-- INPUT RECORDS --
--------------------------------------------------

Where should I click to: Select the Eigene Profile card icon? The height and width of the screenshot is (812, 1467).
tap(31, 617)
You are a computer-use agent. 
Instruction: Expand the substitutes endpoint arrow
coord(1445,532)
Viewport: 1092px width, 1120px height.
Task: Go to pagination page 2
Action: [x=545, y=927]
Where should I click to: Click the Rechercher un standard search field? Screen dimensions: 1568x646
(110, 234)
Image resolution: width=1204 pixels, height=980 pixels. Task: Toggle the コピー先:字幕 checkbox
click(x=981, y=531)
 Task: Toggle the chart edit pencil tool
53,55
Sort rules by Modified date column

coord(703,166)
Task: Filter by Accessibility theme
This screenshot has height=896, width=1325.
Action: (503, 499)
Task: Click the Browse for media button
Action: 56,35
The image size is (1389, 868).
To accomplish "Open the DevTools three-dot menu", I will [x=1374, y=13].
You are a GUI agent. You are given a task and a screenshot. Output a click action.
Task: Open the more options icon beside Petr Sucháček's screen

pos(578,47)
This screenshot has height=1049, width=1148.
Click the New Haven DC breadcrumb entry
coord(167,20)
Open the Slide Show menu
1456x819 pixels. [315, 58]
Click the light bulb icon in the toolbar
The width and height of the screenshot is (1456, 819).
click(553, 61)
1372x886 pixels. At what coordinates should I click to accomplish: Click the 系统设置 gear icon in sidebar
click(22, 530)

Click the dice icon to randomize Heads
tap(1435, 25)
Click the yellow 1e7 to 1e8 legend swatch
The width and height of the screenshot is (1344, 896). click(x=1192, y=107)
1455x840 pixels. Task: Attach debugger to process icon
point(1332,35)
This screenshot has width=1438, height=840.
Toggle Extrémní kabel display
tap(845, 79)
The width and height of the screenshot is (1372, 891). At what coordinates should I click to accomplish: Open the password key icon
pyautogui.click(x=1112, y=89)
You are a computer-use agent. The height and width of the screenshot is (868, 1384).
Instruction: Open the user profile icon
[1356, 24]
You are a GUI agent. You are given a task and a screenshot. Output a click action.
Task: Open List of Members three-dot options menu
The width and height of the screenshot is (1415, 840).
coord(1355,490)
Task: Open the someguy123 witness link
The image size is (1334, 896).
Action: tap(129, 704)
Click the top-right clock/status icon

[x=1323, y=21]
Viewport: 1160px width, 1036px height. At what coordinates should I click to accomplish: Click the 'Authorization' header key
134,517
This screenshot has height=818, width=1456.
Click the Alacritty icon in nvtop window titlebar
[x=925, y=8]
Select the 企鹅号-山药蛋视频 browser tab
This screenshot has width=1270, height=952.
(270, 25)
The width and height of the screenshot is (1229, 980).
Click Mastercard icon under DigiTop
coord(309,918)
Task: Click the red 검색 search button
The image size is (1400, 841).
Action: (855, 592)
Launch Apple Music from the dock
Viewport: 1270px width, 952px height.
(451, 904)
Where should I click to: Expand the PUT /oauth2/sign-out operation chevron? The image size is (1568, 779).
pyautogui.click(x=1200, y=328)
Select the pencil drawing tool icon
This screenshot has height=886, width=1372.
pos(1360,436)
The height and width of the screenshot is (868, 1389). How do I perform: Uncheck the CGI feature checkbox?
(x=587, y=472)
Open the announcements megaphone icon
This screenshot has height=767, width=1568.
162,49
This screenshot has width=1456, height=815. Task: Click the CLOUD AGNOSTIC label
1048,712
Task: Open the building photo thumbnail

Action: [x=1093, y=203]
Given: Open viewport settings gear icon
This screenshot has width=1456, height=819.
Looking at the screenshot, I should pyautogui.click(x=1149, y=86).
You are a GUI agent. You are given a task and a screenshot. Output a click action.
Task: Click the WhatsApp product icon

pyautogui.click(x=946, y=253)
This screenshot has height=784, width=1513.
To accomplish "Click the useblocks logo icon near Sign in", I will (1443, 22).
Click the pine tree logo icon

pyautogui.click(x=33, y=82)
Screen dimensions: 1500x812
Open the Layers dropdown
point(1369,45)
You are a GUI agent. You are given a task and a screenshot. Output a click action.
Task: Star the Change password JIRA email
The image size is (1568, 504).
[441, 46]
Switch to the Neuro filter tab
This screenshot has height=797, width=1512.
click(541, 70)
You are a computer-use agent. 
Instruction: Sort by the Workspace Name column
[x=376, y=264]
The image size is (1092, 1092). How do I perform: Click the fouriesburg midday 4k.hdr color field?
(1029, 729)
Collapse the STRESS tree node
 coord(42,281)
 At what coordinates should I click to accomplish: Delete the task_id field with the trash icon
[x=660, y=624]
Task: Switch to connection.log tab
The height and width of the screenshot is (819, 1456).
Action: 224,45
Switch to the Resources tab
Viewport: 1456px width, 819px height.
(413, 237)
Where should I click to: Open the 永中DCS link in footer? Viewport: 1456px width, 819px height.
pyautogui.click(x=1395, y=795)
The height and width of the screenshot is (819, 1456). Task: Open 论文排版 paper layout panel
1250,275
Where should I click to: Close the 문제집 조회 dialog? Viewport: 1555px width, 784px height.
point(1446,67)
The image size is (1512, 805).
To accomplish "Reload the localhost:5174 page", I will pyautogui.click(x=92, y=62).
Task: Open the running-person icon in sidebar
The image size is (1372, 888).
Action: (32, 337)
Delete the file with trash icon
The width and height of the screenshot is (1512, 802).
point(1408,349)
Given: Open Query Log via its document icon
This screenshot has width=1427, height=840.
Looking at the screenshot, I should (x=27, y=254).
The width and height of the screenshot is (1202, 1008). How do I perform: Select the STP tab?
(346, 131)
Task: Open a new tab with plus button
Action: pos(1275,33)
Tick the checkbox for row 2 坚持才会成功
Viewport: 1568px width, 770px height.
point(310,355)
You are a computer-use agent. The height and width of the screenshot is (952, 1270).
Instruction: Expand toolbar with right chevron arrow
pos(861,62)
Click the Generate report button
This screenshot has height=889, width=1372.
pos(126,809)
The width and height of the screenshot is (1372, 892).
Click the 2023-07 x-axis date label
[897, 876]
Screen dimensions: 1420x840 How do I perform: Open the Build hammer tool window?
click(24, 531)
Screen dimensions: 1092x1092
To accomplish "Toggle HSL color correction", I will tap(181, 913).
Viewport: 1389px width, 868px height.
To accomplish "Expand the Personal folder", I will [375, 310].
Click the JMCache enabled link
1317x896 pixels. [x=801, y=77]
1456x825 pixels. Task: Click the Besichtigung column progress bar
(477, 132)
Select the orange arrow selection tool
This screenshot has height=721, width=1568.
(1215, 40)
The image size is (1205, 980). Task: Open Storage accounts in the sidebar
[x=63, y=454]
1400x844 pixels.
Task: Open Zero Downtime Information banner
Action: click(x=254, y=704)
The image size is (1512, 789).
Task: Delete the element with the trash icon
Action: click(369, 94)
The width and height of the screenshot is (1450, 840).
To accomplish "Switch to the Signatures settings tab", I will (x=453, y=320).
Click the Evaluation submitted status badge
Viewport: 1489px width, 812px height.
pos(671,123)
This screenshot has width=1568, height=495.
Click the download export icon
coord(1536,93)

--------------------------------------------------

-- AIM OF THE TASK --
Note how many lines above hold "three" and give that figure alone.

-- REPLY TO THE TASK --
2